Data shown »
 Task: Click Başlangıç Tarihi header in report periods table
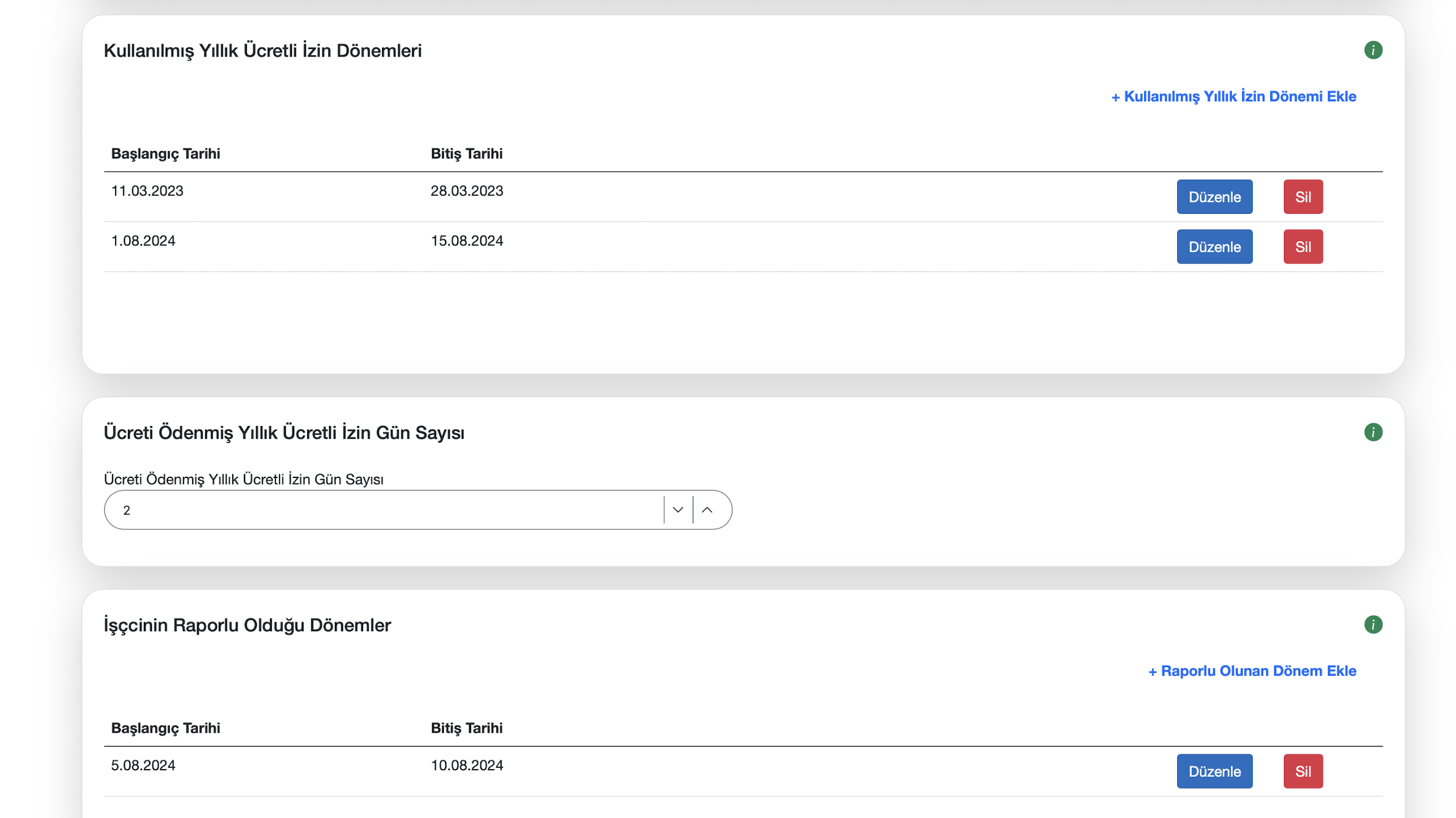166,728
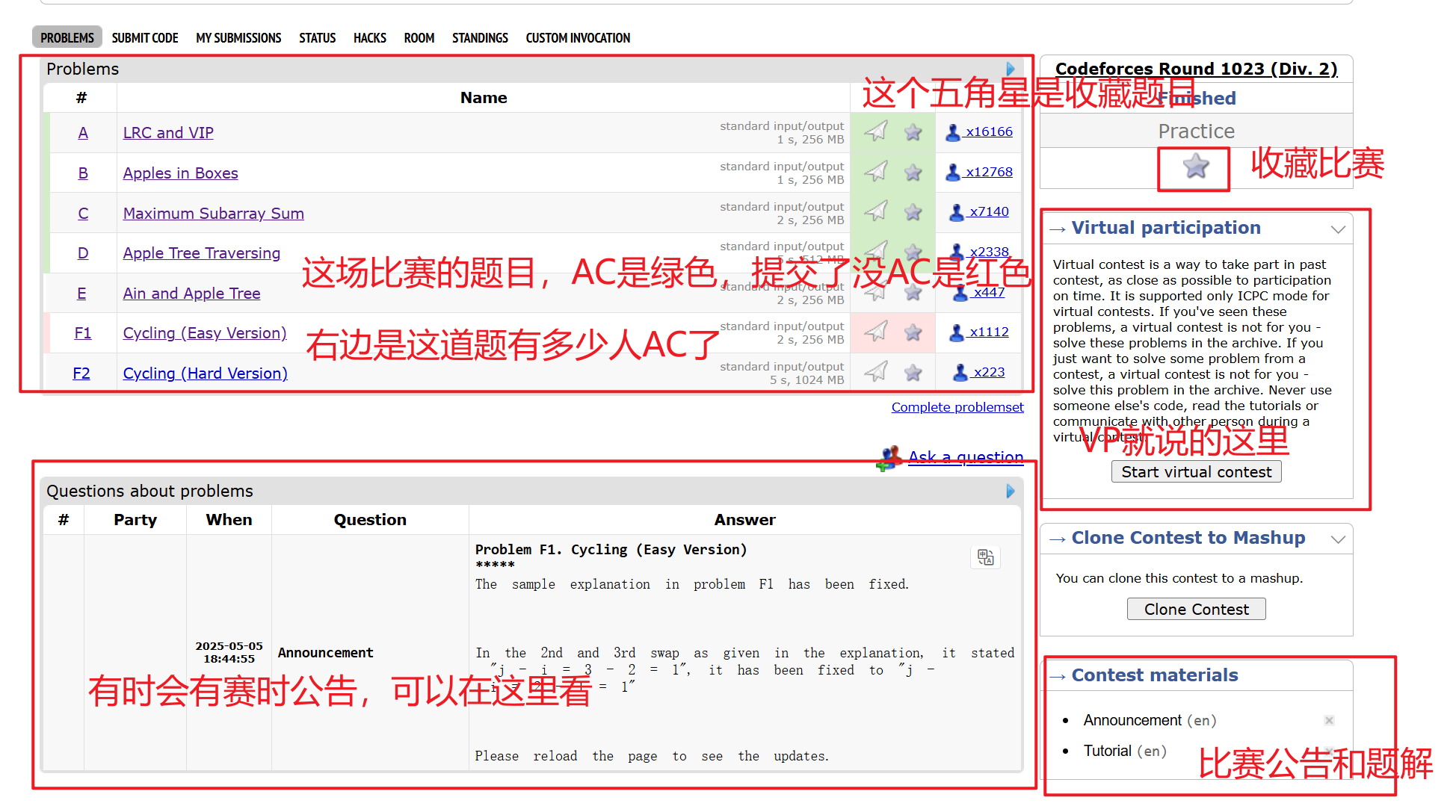Click submit paper-plane icon for problem A
Image resolution: width=1456 pixels, height=812 pixels.
pyautogui.click(x=876, y=131)
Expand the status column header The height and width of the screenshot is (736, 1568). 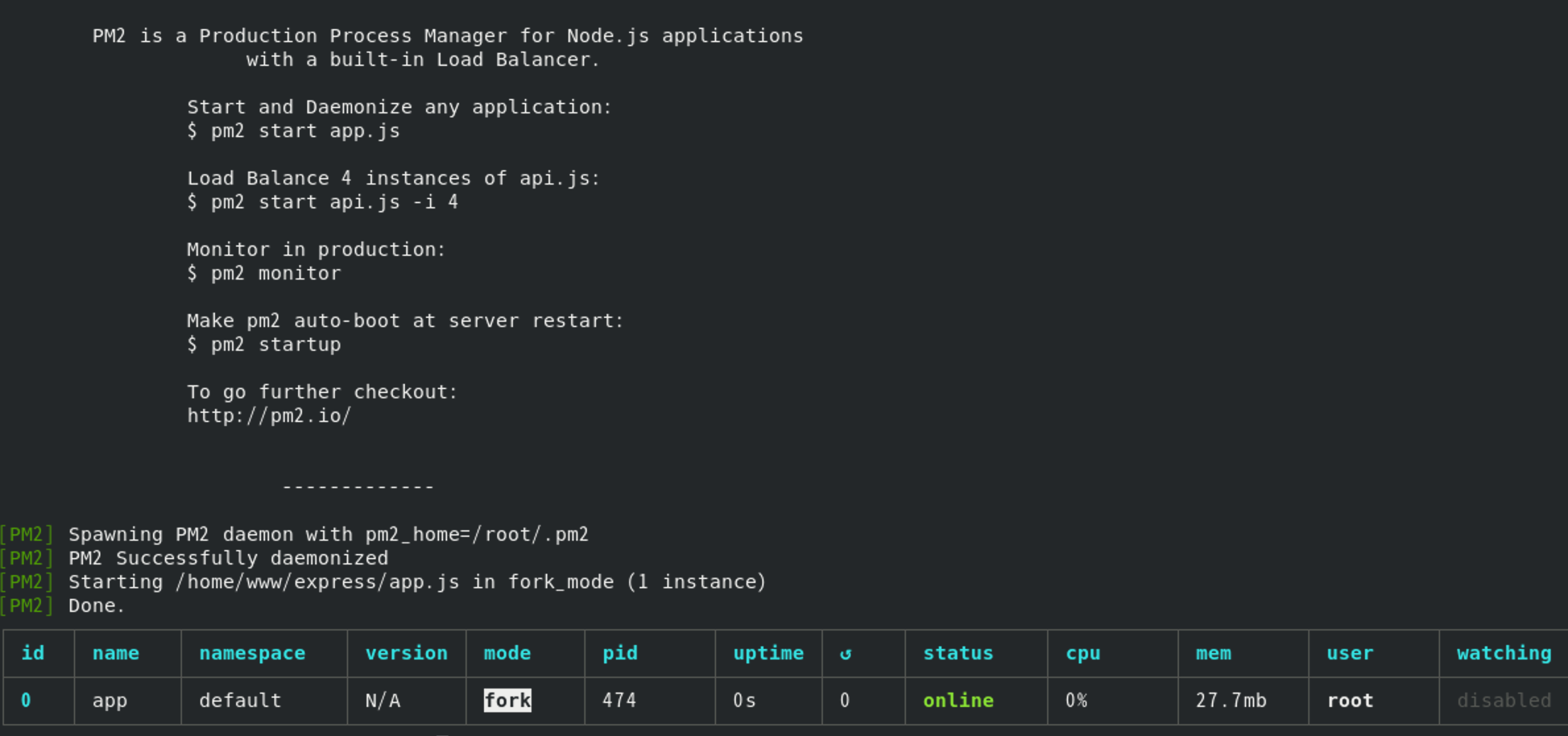(x=958, y=654)
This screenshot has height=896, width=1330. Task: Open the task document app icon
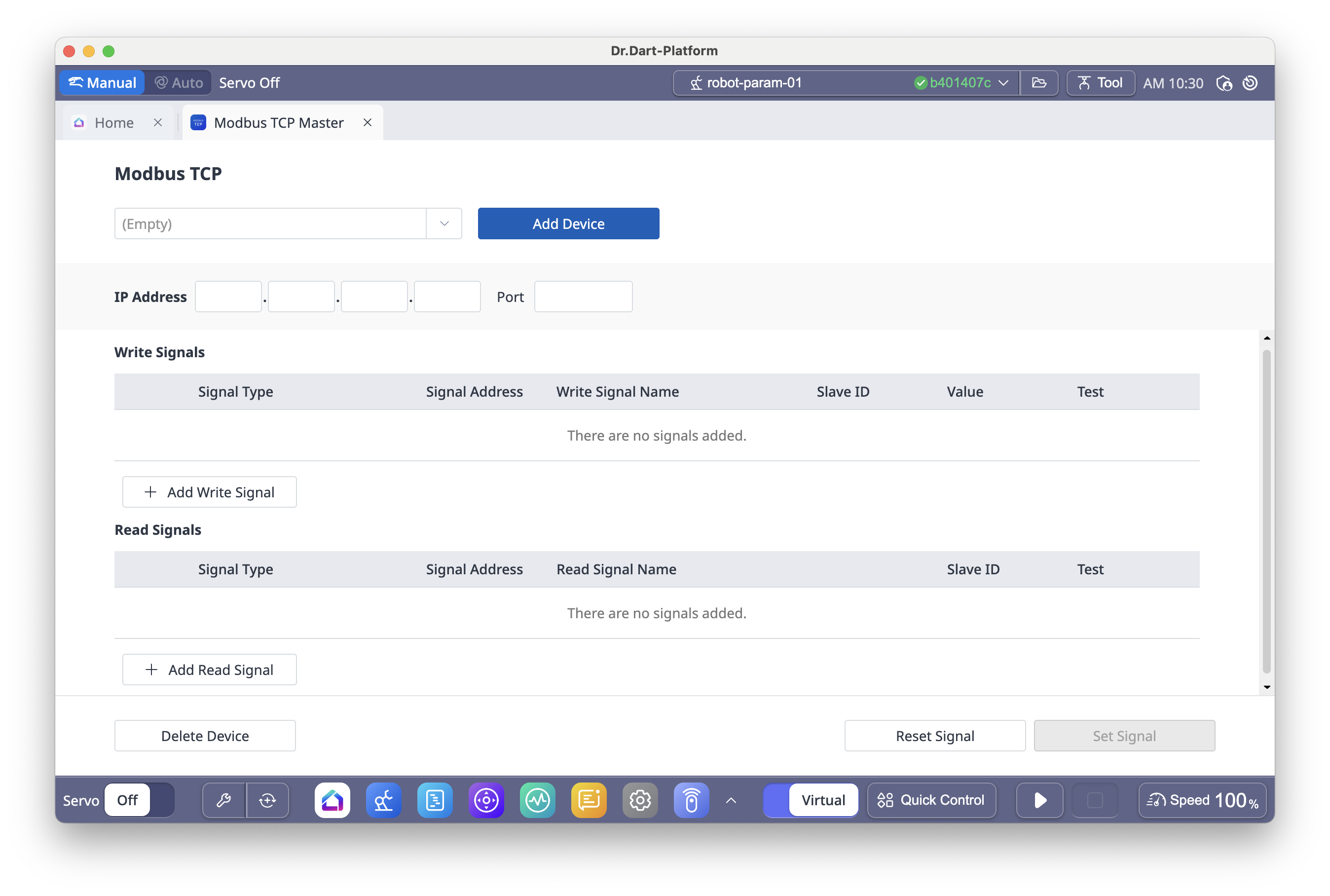(435, 800)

What is required » Where the line holding "This screenshot has" appears, start copying, and continue exactly through the last line of the listing, both ends included, skipping the pictures.

Written response »
This screenshot has height=896, width=1330. Task: Open the task document app icon
(435, 800)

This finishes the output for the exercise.